The idea of rape and consent is also explicitly addressed this episode as Jessica admits openly for the first time that Kilgrave raped her both physically and mentally. But he doesn’t like that word, “rape.” What rapist does? When he frets that he never knows if a woman is really consenting or if he’s coercing the consent, it’s appalling and I’m pretty sure many women watching the show have heard something similar at some point in their lives.
Before long, Jessica does develop more of an understanding of Kilgrave. Not a sympathy, really, but a simple understanding. Especially after he shows her what was in that case she dug up that last night of her captivity. For some reason, Luke’s wife had video evidence, the only remaining video evidence, of Kilgrave’s existence. And the fucked up thing is that it’s a video showing his parents conducting experiments on him, extracting cerebral-spinal fluid for testing, and then his powers suddenly awakening.
So part of his attraction to Jessica turns out not just to be the fact that she rejected her, but the fact that she had a normal life and maybe, just maybe, he’d like a taste of that with her.
When he’s not ordering people to slit their own throats or murder their parents.
And that’s when Jessica gets an interesting idea that I really didn’t see coming (by the way, we are so far away from the source material now that Jessica Jones is almost entirely its own original thing); she wants to show him how it feels to be a hero, to help someone rather than just demand fealty.
So the two of them rescue a wife and her two kids from their shotgun-wielding husband/father. But rather than let Kilgrave order him to blow his own brains out, Jessica has him force the man to surrender to the police. The look of satisfaction and thanks on the woman’s face is something Kilgrave has never experienced, and if helping people is what it’s going to take to convince Jessica they should be together, he’s willing to give it a shot.
And it’s not random that this rescue is an abusive relationship gone apocalyptic. It’s not commented upon in-narrative, but it’s a microcosm of Jessica’s and Kilgrave’s relationship. The irony that Kilgrave naturally decides, without hesitation, that the husband should die for the torment and abuse he put his family through is allowed to linger for the viewers. Tennant’s mercurial performance is perhaps at his most Doctor-like this episode as he swings wildly from manic to soothing, from evil to caring.

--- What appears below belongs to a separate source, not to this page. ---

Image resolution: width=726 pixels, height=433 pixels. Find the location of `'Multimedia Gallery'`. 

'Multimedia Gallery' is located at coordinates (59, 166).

There’s even a minute there when it seems like maybe, just maybe, this could work.
But there’s really no chance in hell of that and it plays uncomfortably on the familiar trope of the good woman wanting to change their troubled man. But remember, Jessica Jones is about subverting those clichés, and Jessica’s willingness to stay with Kilgrave is a ploy. The episode ends with her getting the drop on him, drugging him, and getting away.
But not before Simpson shows up and tries to man his way into the scenario with a couple of army buddies. Jessica isn’t having it and flies away with Kilgrave over her shoulder as the nosy neighbor Kilgrave humiliated earlier (Jessica kind of liking it helped to really smudge the boundaries between the characters) arrives with a package for Simpson: the bomb he’d planted earlier in the house.